Exercise instructions: Write out every entry precisely as given, leaving the pictures out.

──────── Exercise input ────────

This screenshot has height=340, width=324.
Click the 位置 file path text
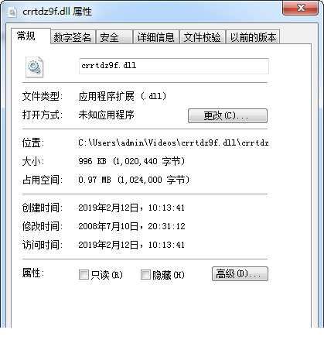click(173, 143)
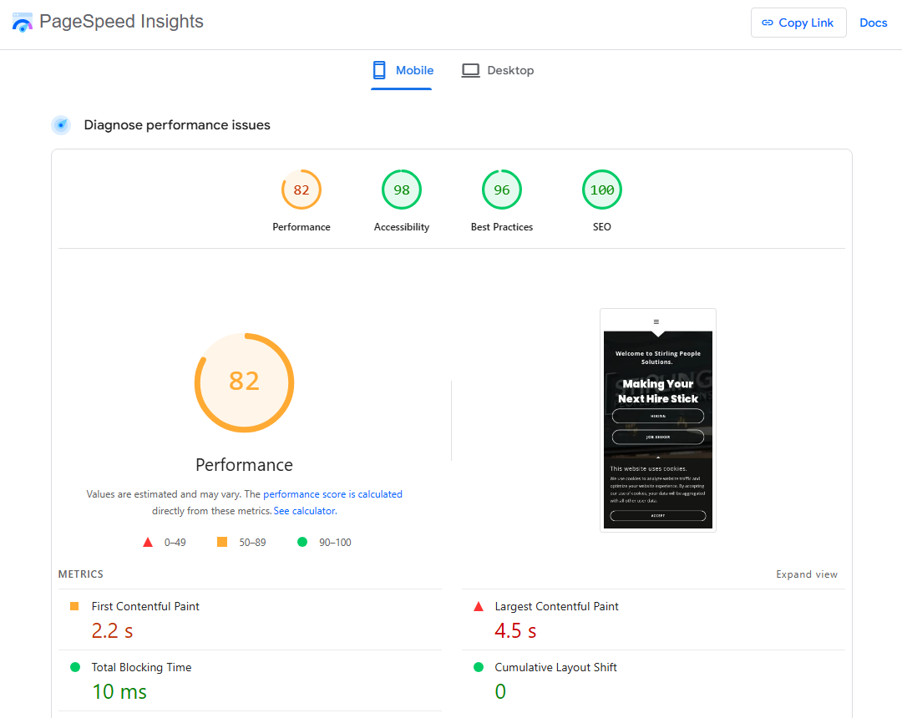Image resolution: width=902 pixels, height=718 pixels.
Task: Open the Docs link
Action: (x=873, y=23)
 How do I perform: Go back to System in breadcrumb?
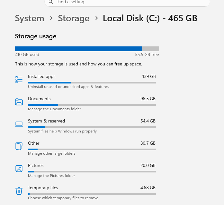tap(30, 18)
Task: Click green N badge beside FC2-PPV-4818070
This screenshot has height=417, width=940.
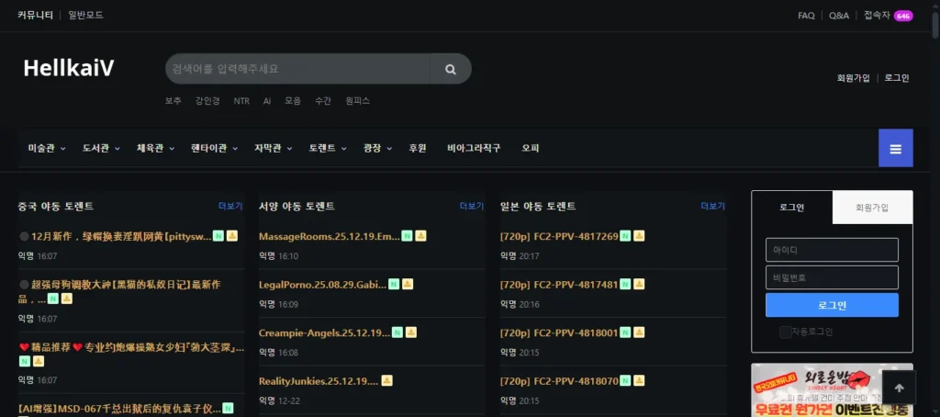Action: [x=625, y=380]
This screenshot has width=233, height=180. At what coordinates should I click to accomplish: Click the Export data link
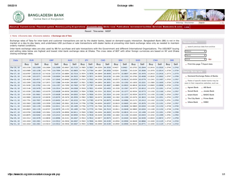tap(208, 64)
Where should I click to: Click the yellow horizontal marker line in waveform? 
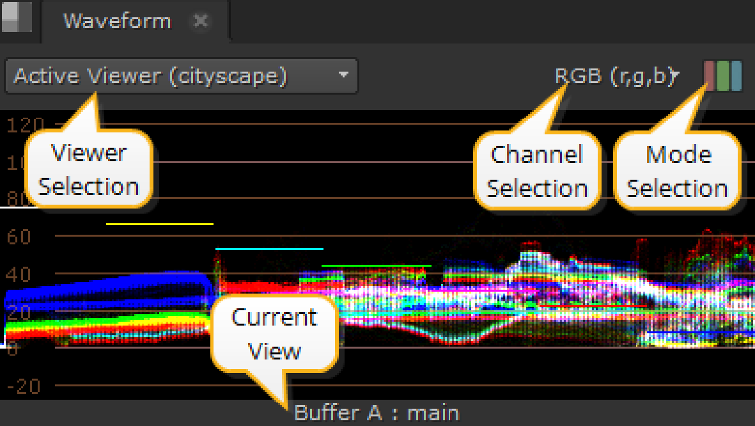pos(159,224)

────────

The answer:
This screenshot has height=340, width=324.
Click the 位置 file path text
click(173, 143)
Image resolution: width=902 pixels, height=718 pixels.
Task: Open the Docs link
Action: (x=873, y=23)
 How do I perform: Go back to System in breadcrumb?
tap(30, 18)
Task: Click green N badge beside FC2-PPV-4818070
This screenshot has height=417, width=940.
Action: [x=625, y=380]
This screenshot has width=233, height=180. At what coordinates should I click to accomplish: Click the Export data link
tap(208, 64)
Where should I click to: Click the yellow horizontal marker line in waveform? 
pos(159,224)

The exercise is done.